If passed, this would mean that a large part of the action sports industry would no longer have access to quality drone technology, along with gimbal-mounted action cameras, as GoPro left the segment years ago. Whole parts would just no longer be able to operate, leaving a large wake in its path. 

What's funny to me, however, is they're probably not wrong, there are probably security flaws within DJI software that could be exploited by an adversary. But how Congress applies these "concerns" as most everything we do today tracks some feature of our daily schedules and is sold by the brands that make them.

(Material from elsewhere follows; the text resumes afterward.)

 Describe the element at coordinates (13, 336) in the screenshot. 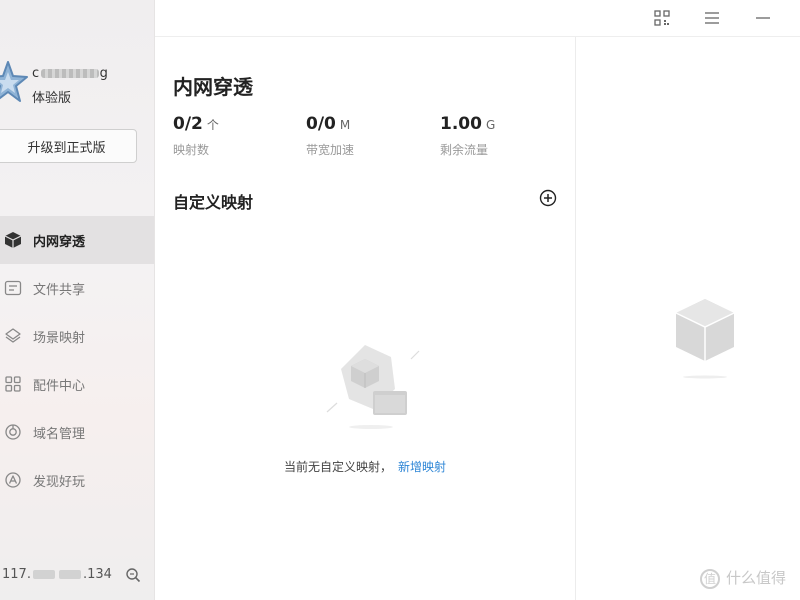

I see `scene-icon` at that location.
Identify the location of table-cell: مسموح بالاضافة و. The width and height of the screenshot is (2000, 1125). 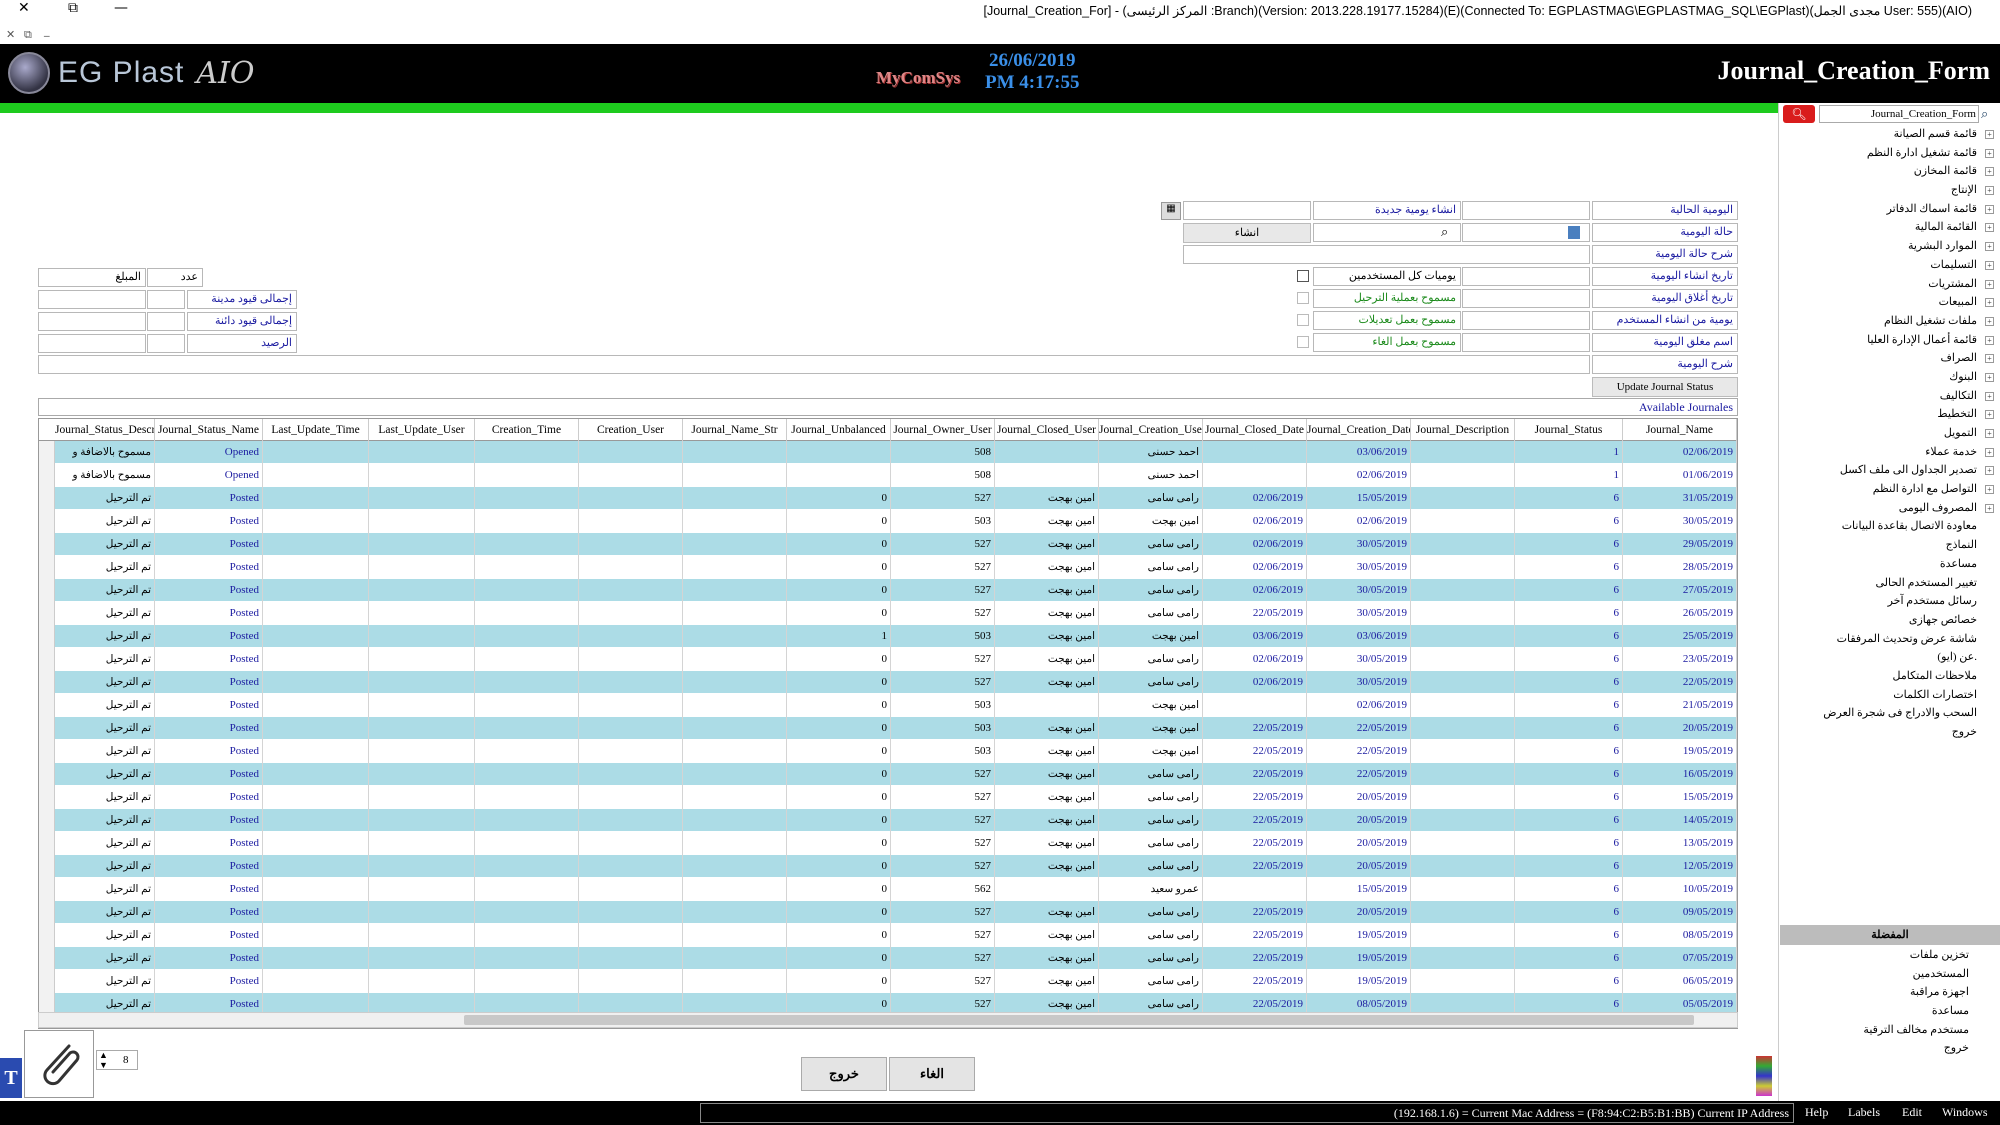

Auto manufacturers, cell phone makers, all the "U.S." social media apps track your data and sometimes your key logs. And they absolutely have your location data, which is why whenever you download an app, it asks you whether or not you're OK with it tracking you. Your data isn't secure so long as you have a phone, computer, or even supermarket saver card. They all track you.

Hell, the Facebook-Cambridge Analytica scandal helped foment Brexit turmoil, as well as chaos within the U.S. election cycles, and nothing was done about that at all. Nor will anything be done about any of the other social media apps like Twitter or Instagram, or phone makers with large operations in China like Apple and Google.

And all of them have been hacked from time to time, with millions upon millions of user data and information exposed. Again, nothing was done. 

But because a spooky foreign specter is easier to sell than a domestic one, along with being easier to ban, they'll do this and chalk it up as a "win" during their campaigns. Even if it really doesn't make any American any safer.

And we'll lose those sweet ass drone shots, which will suck.